◆ PAGE TEXT:
So really, why did I waste all my time?  This question appears to be about motivation, but I think its really about something else.  By many measures, learning a bit about drupal and doing this myself was a total waste of time, it was slower and I ended up creating something that is probably less functional than a wordpress blog.  And the usual justifications for the choice of doing it myself--that I learned all about how the software works, some of the behind the scenes stuff, have a deeper understanding of the web or something, picked up valuable skillz, etc.--are only about half right.  I don't understand how drupal works and barely touched any code--I did learn some things, but its mostly still an opaque world out there for me.  I got frustrated, yelled at lines of .css and I can't really even say it was fun.  (Which is interesting, since I'm researching fun in free software like drupal.)

Far more important is that defending wasting time because I learned some skillz and might better understand how things work falls into the same vien of economic logic that allows for statements like "learning drupal was an unproductive waste of time."  These arguments end up feeding into making a case for my choice to learn drupal as being a good, rational economic choice.  But it wasn't, at all.  It did have its moments of fun and play, and some economists argue that fun and play should be part of making sense of rational economic decision making.  But this was something else, one of those many labors that really make no sense in any sort of rational choice, gain-seeking models ... but I could make it fit very easily if I wanted to and it could end up fitting even if I didn't try.

◆ DATASET CONTENT:
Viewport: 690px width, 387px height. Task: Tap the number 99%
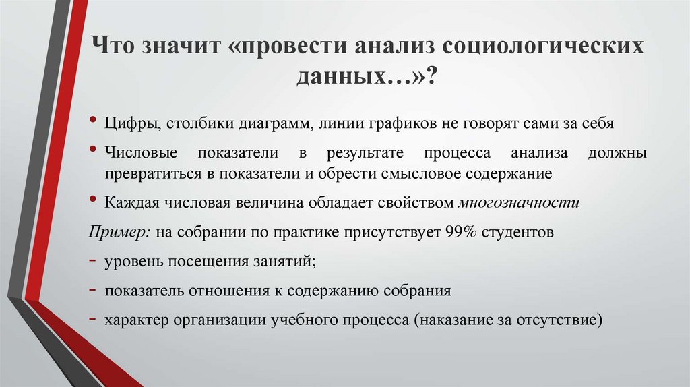(460, 232)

◆ WRITTEN EXERCISE A:
Answer these questions from the blog post about building a site with drupal, one answer per line, marked (i), (ii) and (iii):
(i) What did the writer yell at?
(ii) What is the writer researching?
(iii) According to the post, what do some economists argue should be part of making sense of rational economic decision making?
◆ WRITTEN EXERCISE B: Rewrite the part of the drupal blog post starting at "Far more important" and ending at "I didn't try.", swapping "drupal" for "Joomla".
◆ WRITTEN EXERCISE C: Carry on the blog post about building a site with drupal from the point where it stops.
The data is separate material, unrelated to the blog post about building a site with drupal.

◆ EXERCISE RESULT A:
(i) Lines of .css.
(ii) Fun in free software like drupal.
(iii) Fun and play.

◆ EXERCISE RESULT B:
Far more important is that defending wasting time because I learned some skillz and might better understand how things work falls into the same vien of economic logic that allows for statements like "learning Joomla was an unproductive waste of time."  These arguments end up feeding into making a case for my choice to learn Joomla as being a good, rational economic choice.  But it wasn't, at all.  It did have its moments of fun and play, and some economists argue that fun and play should be part of making sense of rational economic decision making.  But this was something else, one of those many labors that really make no sense in any sort of rational choice, gain-seeking models ... but I could make it fit very easily if I wanted to and it could end up fitting even if I didn't try.

◆ EXERCISE RESULT C:
The hacker, maker, crafter, artist or whatnot in all of us that makes us labor on strange and seemingly pointless things should make us question basic assumptions about productivity, ownership, what a "good" economy means and how we go about laboring; but often it doesn't.  For instance, I love make maganize, and alot of their rants are dead on, especially about "maker ethics."  But all to often, arguments for making, hacking, etc. end up rolling back into ways we have readily at hand to imagine economic choices.  That making and crafting are entrepreneurial, have important roles to play in capitalist growth or are about rationally filling niche markets.   I could use these arguments to write a very convincing story about the value of learning drupal instead of using an existing web-based blogging application.  I might even believe it and I've made these arguments before.  But it would miss so much because learning drupal was not a "good" choice and the worth of doing so that I care about does not readily make sense in the sort of normative, shared economic imaginations I have available.  And I think about ways of imagining economies way too much.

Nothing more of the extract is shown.